"Information Paradox" and Schwarzschildian geodesics

TL;DR

This paper argues that the black hole information paradox arises from misinterpretations of Schwarzschild geodesics, emphasizing that previous analyses overlooked key aspects of the metric and orbit conditions.

Contribution

It clarifies the limitations of the differential equation for Schwarzschild geodesics, highlighting overlooked regions and conditions relevant to the information paradox.

Findings

The geodesic equation does not fully capture all consequences of the metric.

Circular orbit conditions are not derived from the standard geodesic equation.

The analysis neglects regions where the radial coordinate is less than or equal to twice the mass.

Abstract

We show that the "Information Paradox" follows from inappropriate considerations on the geodesics of a Schwarzschildian manifold created by a gravitating point-mass.
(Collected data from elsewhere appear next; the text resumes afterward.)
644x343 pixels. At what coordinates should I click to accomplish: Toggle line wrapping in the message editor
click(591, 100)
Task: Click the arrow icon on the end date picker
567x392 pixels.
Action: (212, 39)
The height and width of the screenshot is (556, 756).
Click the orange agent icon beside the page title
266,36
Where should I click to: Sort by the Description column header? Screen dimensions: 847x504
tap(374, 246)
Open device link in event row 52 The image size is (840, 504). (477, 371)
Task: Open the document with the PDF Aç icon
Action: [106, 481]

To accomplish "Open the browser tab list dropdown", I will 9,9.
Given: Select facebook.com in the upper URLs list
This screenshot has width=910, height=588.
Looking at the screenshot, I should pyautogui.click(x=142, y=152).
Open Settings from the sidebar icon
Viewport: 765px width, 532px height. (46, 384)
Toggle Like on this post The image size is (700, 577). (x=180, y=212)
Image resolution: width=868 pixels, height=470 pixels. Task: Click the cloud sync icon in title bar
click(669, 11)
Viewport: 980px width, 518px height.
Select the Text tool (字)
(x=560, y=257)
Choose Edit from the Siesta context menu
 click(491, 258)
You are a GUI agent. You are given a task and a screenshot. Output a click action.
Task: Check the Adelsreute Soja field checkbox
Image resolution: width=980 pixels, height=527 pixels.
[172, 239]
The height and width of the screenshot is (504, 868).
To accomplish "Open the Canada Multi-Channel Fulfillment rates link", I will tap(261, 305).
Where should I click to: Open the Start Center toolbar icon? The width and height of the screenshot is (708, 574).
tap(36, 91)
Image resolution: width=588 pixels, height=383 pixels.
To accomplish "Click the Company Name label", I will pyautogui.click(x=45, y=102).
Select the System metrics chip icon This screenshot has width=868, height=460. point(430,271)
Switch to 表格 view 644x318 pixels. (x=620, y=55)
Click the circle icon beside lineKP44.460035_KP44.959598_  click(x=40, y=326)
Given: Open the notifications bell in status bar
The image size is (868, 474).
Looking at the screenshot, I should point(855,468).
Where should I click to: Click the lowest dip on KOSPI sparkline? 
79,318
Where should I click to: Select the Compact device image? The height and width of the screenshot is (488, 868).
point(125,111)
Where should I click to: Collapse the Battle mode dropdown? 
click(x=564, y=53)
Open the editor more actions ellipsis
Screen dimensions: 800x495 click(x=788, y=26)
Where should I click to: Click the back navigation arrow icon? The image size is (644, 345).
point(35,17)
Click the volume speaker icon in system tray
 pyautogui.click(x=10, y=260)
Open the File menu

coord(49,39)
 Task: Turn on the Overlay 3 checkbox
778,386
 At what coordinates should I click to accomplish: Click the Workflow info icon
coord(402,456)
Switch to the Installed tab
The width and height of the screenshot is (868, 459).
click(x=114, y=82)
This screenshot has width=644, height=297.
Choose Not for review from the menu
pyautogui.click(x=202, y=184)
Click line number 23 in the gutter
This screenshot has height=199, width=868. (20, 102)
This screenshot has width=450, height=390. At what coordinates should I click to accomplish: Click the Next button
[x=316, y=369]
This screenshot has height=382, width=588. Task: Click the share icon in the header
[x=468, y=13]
In particular, we demonstrate that the geometric differential equation which gives the radial coordinate as a function of the angular coordinate of the geodesics does not represent fully all the consequences following from the metric tensor. We remark that: i) it does not yield the conditions characterizing the circular orbits; (this fact has been ignored in the previous literature); ii) it "neglects" the space region in which the radial coordinate is minor or equal to twice the mass of the gravitating point (in suitable units of measure).